EXCERPT:
⁂
In a typical IGCC plant, coal is first gasified to synthesis gas, hydrogen, and carbon monoxide. The synthesis gas is scrubbed to remove acid gases and mercury. The synthesis gas is then burned in two sets of turbine drivers, first a combustion turbine and then a steam turbine to produce electricity. If the synthesis gas is passed through a water gas shift converter, the CO converts to CO2. The CO2 can also be scrubbed, providing a hydrogen-rich steam to the turbines. This scenario is called “ultragreen” because there would be very little CO2 emitted from the power plant. CO2 cannot currently be eliminated entirely, as some carbon must be left in the feed to the power plant for flame stability.

The increased cost of IGCC over conventional coal firing is 20-25%.4 However, when including the benefits of less air pollution and the ability to conveniently capture carbon dioxide emissions, the price difference is not so obvious. Furthermore, if the federal government enacts CO2 emission controls, they could make conventional coal-fired technology no longer the economic choice. The primary environmental benefit of IGCC is increased energy efficiency and the potential for significantly reduced air pollution. IGCC can be used as a springboard for making liquid hydrocarbons from coal by integrating F-T synthesis with the electric power generation plant.

The run-up in crude prices over the last year to $50-80/bbl has stimulated renewed interest in F-T synthesis. Furthermore, technological improvements in F-T synthesis, such as slurry phase reactors plus tougher environmental standards are pointing to F-T as a promising way to help abundant coal increase its contribution to total energy supply.

In addition to removing other pollutants from power generation, IGCC technology also is capable of capturing CO2 that can be sequestered. DOE is quietly funding CO2 sequestration partnerships around the country, such as the Blue Sky Sequestration Partnership in Montana.
⁂
RECORDED DATA:
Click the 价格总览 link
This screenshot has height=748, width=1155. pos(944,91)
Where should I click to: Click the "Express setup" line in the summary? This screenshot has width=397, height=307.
⁂
EXERCISES:
1. Name every substance that the IGCC passage says can be scrubbed from the synthesis gas.
2. Reproduce the IGCC passage from "The run-up in" to "Partnership in Montana.".
3. Carry on with the passage on IGCC coal technology from the point at which it stops.

EXERCISE RESPONSES:
1. Acid gases, mercury, and CO2.

2.
The run-up in crude prices over the last year to $50-80/bbl has stimulated renewed interest in F-T synthesis. Furthermore, technological improvements in F-T synthesis, such as slurry phase reactors plus tougher environmental standards are pointing to F-T as a promising way to help abundant coal increase its contribution to total energy supply.

In addition to removing other pollutants from power generation, IGCC technology also is capable of capturing CO2 that can be sequestered. DOE is quietly funding CO2 sequestration partnerships around the country, such as the Blue Sky Sequestration Partnership in Montana.

3.
Thus, IGCC technology, combined with CO2 capture, can provide a road to increased domestic crude production, provided the regional oil fields are receptive to CO2 flooding and the CO2 is available in sufficient quantities. CO2 captured from the Great Plains plant in North Dakota, is used in this manner. “Regional” is defined as a radius of 400-500 miles of the plant. CO2 currently is piped from southwest Colorado (Cortez) into the Texas panhandle-a distance of 450 miles. Thus, the CO2 situation today differs considerably from that during the energy crisis of the 1970s and 1980s, when CO2 was simply emitted to the atmosphere. Today CO2 can be a viable product in its own right. Tomorrow, it may be classified as a pollutant, making its capture mandatory.

The sale of CO2 in combination with power generation and the production of liquid transportation fuels from coal is the primary focus of this paper.

Fischer-Tropsch projects

Table 2 lists worldwide coal-based F-T projects that are existing, proposed, or in development. Three F-T plants based on coal are in operation: Sasol I, Sasol II, and Sasol III, all in South Africa. Originally they were developed more for political considerations than for economics. The world community refused to export oil to South Africa because of the government’s apartheid policy. Since apartheid ended, Sasol has licensed its F-T technology mainly for conversion of natural gas to transportation liquids. It most recently began converting gas to synthetic crude at the Oryx plant in Qatar, which in March will begin converting 330 MMcfd of lean gas from Qatar’s vast North gas field into products for global markets.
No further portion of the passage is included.